Extrait choisi:

- - - -

1.1.2. La prise en compte de la territorialité ou la Wallonie comme collectivité territoriale :

Il est une autre dimension que prend en compte la prospective régionale, à savoir le concept de territorialité ici appréhendé comme référent de base de la dimension sociétale d’une région. Le territoire – ainsi que le montrait très justement Guy Loinger – est le révélateur d’une spécificité collective qui s’inscrit d’ailleurs dans la multiterritorialité de l’espace européen, dont le caractère pluriel fait sa richesse mais aussi sa complexité.

A ce titre, la démarche est d’autant plus pertinente pour la Wallonie qu’elle est une collectivité territoriale dotée d’une autonomie institutionnelle forte – un quasi-Etat dans la Belgique fédéralisée – et donc un interlocuteur dans le concert européen, ce qui accroît ses responsabilités vis-à-vis des solutions à apporter aux besoins de sa population et des interpellations de ses enjeux sociétaux. A ce titre, la Région wallonne ne peut plus se cacher derrière la réalité d’un Etat centralisé pour apporter des solutions à ses propres problèmes de vie en société. J’irai jusqu’à dire que – plus que les Régions françaises comme le Nord - Pas de Calais, l’Aquitaine ou Rhône-Alpes qui se sont dotées d’instruments de prospective régionale – la Wallonie se doit, pour agir efficacement, d’avoir les moyens de la prospective. J’y reviendrai plus tard mais je crois déceler cette intention dans la proposition du ministre-président du gouvernement wallon.

Quelques enjeux liés à l’approche territoriale de la Wallonie :

L’approche de la Wallonie comme collectivité territoriale éclairée par la démarche prospective aura aussi un impact sur la clarification de certains enjeux relatifs à la gestion de son territoire. Citons :

– La mise en œuvre d’une réelle approche intégrée de son développement : certes des efforts sont déjà faits en ce sens sous l’impulsion de la Commission européenne dans les Programmes des Fonds structurels – comme nous le démontrait Madame Elena Saraceno de la Cellule de Prospective de la Commission européenne –, mais il reste encore du chemin à parcourir…
– Le développement d’une collectivité territoriale réellement participative : comment aborder le devenir de la population wallonne sans partir de l’identification de ses besoins et de leur expression au travers d’une démarche participative ? Comment arriver à un projet de développement légitimé sans l’appui d’une démarche citoyenne ?
– L’insertion de la Région wallonne dans la multiterritorialité de l’espace européen : s’il est commun de dire qu’une région isolée est une région morte, il en est de même dans l’espace européen où l’on voit poindre, sous l’effet de la globalisation de l’économie, de nouvelles compétitions entre les territoires, et s’ébaucher les coopérations interrégionales et transnationales afin de maîtriser ces dépendances.

- - - -

Matériel:
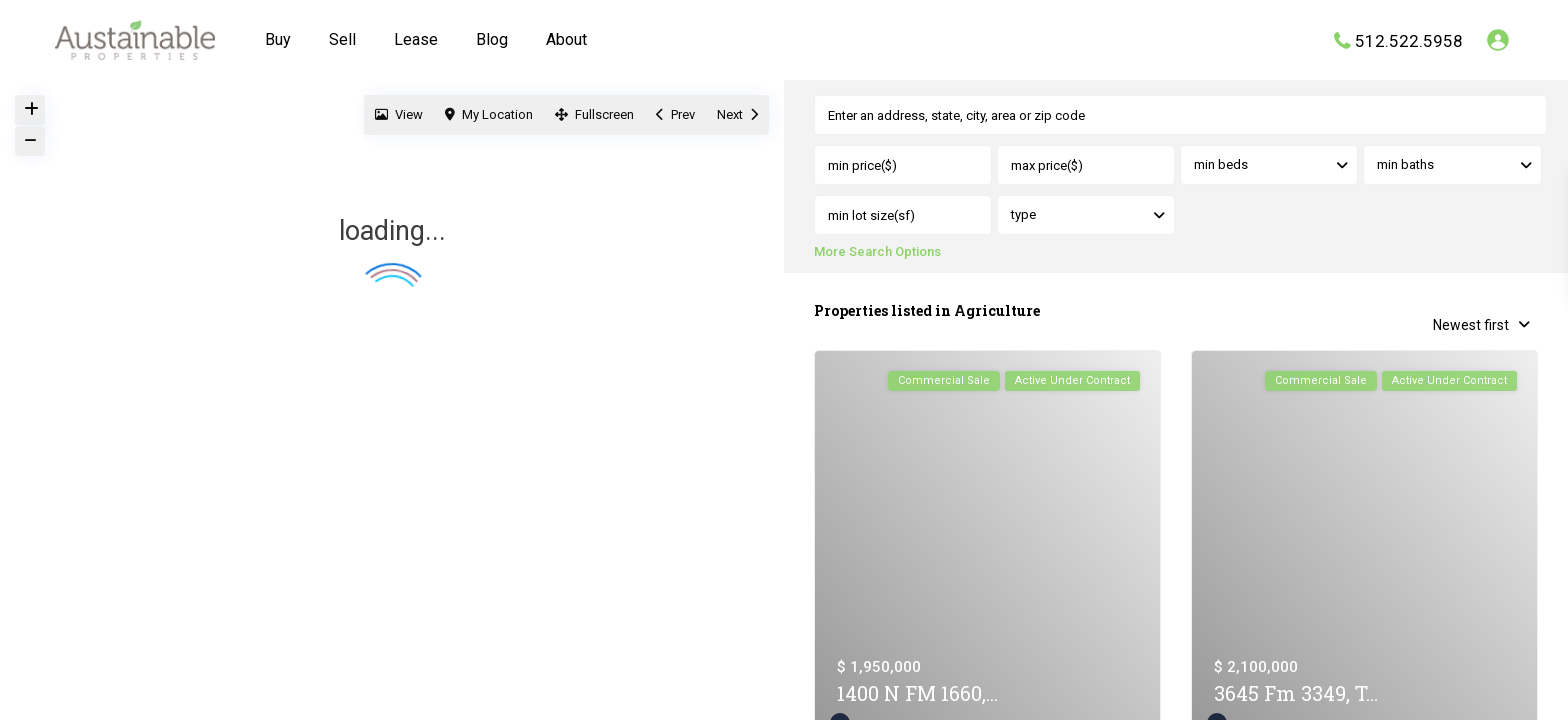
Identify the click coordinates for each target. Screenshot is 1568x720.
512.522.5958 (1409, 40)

- - - -

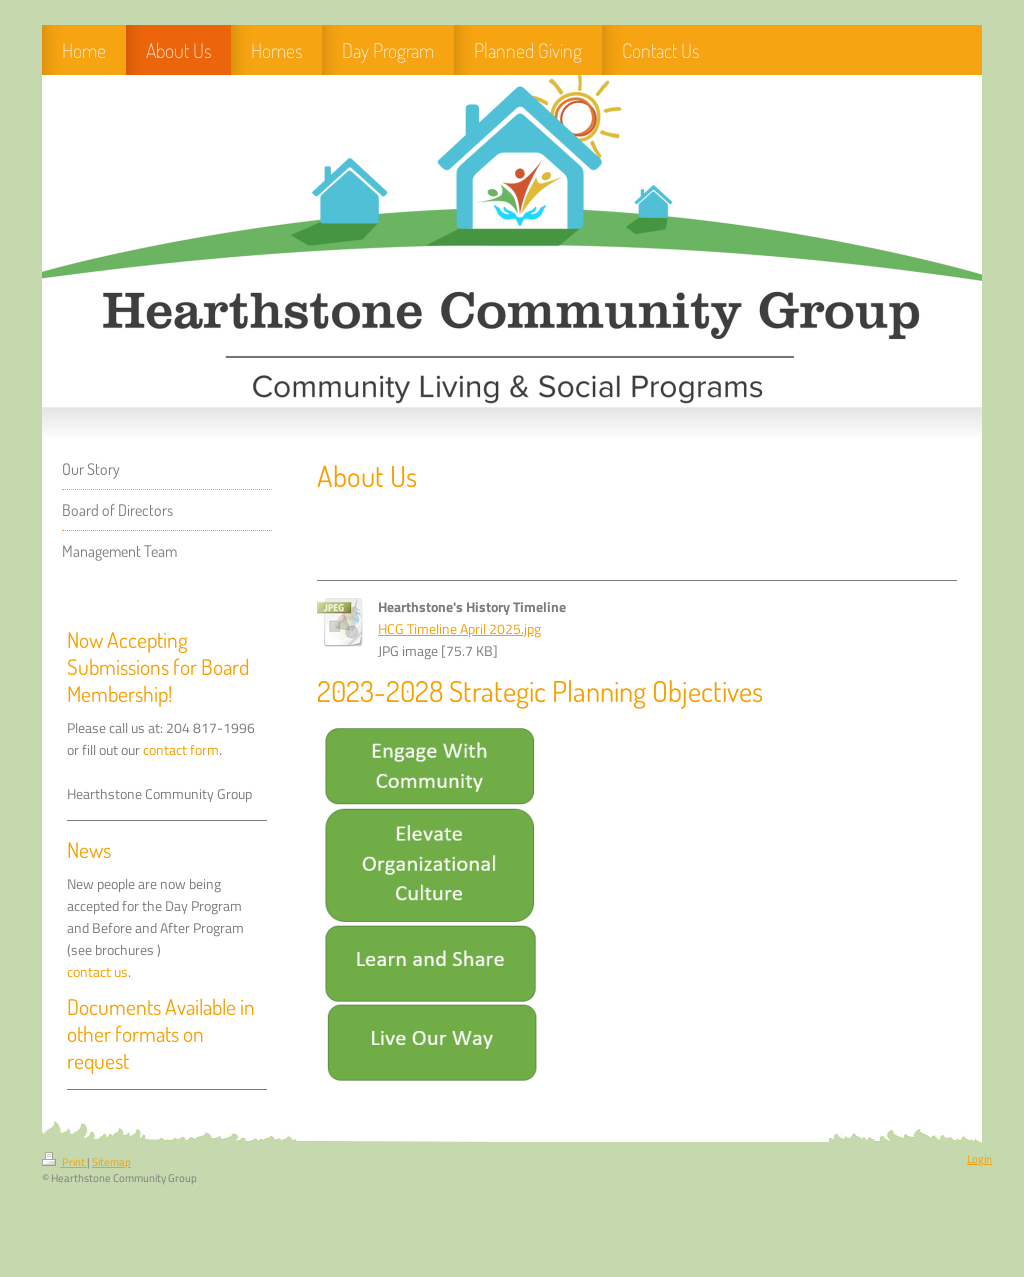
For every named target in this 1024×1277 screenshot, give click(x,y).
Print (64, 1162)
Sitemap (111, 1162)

- - - -

Exercices:
1 - Reproduisez fidèlement le passage de l'extrait sur la Wallonie qui va de « Il est une autre » à « aussi sa complexité. ».
2 - Relevez toutes les Régions françaises nommées dans l'extrait sur la Wallonie.

Résultats attendus:
1 -
Il est une autre dimension que prend en compte la prospective régionale, à savoir le concept de territorialité ici appréhendé comme référent de base de la dimension sociétale d’une région. Le territoire – ainsi que le montrait très justement Guy Loinger – est le révélateur d’une spécificité collective qui s’inscrit d’ailleurs dans la multiterritorialité de l’espace européen, dont le caractère pluriel fait sa richesse mais aussi sa complexité.

2 - Nord - Pas de Calais, Aquitaine, Rhône-Alpes